Content starts

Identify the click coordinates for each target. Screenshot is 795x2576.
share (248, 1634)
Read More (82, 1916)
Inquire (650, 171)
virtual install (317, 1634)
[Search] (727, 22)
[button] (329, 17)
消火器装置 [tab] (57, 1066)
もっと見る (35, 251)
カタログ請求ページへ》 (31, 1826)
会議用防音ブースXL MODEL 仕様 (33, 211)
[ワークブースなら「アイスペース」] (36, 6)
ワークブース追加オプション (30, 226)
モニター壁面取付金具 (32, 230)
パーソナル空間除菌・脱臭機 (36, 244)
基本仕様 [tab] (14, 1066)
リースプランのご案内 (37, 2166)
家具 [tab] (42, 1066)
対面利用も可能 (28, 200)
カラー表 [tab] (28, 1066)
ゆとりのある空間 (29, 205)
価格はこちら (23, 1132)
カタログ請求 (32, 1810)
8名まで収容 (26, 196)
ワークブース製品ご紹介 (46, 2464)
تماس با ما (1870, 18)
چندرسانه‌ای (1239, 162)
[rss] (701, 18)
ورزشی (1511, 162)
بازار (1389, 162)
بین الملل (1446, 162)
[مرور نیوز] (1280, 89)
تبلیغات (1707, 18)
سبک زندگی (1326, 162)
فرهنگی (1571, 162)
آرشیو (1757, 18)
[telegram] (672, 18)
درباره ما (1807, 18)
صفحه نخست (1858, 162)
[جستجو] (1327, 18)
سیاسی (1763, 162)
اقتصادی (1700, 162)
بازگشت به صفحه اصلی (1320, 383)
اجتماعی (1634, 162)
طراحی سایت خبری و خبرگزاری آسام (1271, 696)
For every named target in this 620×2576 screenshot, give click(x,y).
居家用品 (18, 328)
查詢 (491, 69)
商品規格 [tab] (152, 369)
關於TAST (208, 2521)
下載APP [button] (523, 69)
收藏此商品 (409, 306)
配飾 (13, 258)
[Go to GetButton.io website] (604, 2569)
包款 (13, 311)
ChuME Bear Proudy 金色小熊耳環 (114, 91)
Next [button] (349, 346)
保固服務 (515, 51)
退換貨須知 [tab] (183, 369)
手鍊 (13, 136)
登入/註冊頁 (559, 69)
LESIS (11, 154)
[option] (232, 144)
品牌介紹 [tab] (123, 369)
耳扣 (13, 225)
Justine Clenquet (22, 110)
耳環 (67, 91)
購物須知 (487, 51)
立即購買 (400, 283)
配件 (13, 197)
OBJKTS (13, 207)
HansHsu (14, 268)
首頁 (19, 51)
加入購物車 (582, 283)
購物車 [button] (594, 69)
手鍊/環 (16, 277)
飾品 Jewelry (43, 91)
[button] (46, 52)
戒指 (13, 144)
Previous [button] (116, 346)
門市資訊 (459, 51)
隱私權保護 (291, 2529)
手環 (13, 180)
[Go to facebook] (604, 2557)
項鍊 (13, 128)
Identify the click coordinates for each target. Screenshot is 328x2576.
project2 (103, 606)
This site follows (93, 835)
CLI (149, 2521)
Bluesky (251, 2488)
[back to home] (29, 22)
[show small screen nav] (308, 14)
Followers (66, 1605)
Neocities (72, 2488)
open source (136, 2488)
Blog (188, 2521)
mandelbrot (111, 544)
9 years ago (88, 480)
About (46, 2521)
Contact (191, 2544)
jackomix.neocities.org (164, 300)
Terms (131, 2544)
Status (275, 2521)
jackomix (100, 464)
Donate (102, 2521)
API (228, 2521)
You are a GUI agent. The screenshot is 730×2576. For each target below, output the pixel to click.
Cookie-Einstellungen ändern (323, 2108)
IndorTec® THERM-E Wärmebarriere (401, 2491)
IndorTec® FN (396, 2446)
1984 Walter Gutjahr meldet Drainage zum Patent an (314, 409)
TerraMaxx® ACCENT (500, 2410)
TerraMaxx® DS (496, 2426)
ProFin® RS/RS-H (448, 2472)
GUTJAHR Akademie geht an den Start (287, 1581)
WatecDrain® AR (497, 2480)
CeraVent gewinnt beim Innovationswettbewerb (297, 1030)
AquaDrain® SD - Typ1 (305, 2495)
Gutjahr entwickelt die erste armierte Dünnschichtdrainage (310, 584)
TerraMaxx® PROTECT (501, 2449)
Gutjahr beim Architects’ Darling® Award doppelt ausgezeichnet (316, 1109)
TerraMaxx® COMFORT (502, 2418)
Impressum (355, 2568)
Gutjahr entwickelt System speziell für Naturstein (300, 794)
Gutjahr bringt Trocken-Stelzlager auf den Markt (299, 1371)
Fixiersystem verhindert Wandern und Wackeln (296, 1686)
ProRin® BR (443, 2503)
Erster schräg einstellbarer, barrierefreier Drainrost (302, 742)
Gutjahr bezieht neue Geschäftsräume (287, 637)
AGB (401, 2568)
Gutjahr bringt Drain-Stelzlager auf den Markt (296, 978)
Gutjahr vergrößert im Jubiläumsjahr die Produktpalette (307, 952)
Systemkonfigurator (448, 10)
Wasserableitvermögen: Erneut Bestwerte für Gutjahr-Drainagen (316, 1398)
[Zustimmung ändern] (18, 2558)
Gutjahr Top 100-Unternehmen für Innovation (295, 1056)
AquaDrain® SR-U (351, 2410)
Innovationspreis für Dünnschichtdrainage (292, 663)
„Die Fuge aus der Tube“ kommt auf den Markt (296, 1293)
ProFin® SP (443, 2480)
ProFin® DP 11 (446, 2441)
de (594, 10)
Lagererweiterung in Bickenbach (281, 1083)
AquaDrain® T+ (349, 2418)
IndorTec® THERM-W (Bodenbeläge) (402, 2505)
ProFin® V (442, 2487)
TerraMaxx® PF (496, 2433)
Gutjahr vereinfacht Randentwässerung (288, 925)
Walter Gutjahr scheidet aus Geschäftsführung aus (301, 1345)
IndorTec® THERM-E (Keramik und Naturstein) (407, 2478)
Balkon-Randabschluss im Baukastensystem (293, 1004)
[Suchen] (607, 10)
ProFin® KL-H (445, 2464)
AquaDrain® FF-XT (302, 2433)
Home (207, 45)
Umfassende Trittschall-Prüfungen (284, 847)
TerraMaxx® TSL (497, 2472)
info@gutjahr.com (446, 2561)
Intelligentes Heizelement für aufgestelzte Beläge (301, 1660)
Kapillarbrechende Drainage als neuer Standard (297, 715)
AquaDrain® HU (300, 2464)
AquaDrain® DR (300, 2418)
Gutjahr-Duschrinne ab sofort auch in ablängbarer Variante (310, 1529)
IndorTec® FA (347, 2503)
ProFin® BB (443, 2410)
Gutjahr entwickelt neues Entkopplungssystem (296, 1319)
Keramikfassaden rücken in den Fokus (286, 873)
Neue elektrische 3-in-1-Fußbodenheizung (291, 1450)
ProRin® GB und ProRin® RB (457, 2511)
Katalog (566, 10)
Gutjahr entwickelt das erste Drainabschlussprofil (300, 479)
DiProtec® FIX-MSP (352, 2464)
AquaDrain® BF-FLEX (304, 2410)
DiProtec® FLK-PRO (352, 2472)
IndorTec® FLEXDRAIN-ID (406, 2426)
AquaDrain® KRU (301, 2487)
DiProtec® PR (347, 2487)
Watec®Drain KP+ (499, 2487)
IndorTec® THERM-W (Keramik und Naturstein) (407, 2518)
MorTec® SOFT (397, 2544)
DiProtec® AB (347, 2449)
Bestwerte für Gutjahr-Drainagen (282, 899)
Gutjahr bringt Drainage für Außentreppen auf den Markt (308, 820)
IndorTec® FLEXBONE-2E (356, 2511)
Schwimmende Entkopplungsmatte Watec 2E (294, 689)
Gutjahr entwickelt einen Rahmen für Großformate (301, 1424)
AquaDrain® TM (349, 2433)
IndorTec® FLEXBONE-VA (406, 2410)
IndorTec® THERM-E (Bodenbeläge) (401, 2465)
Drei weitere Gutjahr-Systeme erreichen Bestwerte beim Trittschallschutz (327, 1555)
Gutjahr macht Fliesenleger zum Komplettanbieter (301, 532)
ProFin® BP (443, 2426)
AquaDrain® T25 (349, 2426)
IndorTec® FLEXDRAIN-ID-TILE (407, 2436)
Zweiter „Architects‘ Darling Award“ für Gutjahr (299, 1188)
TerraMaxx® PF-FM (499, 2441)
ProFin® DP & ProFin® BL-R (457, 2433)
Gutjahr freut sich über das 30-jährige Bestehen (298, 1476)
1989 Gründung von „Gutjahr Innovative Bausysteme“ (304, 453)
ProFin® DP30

Content ends

Output the lines of the records above exactly as they appear, from the line containing "Neocities (72, 2488)" through the line containing "Cookie-Einstellungen ändern (323, 2108)".

Neocities (72, 2488)
open source (136, 2488)
Blog (188, 2521)
mandelbrot (111, 544)
9 years ago (88, 480)
About (46, 2521)
Contact (191, 2544)
jackomix.neocities.org (164, 300)
Terms (131, 2544)
Status (275, 2521)
jackomix (100, 464)
Donate (102, 2521)
API (228, 2521)
You are a GUI agent. The screenshot is 730×2576. For each target below, output the pixel to click.
Cookie-Einstellungen ändern (323, 2108)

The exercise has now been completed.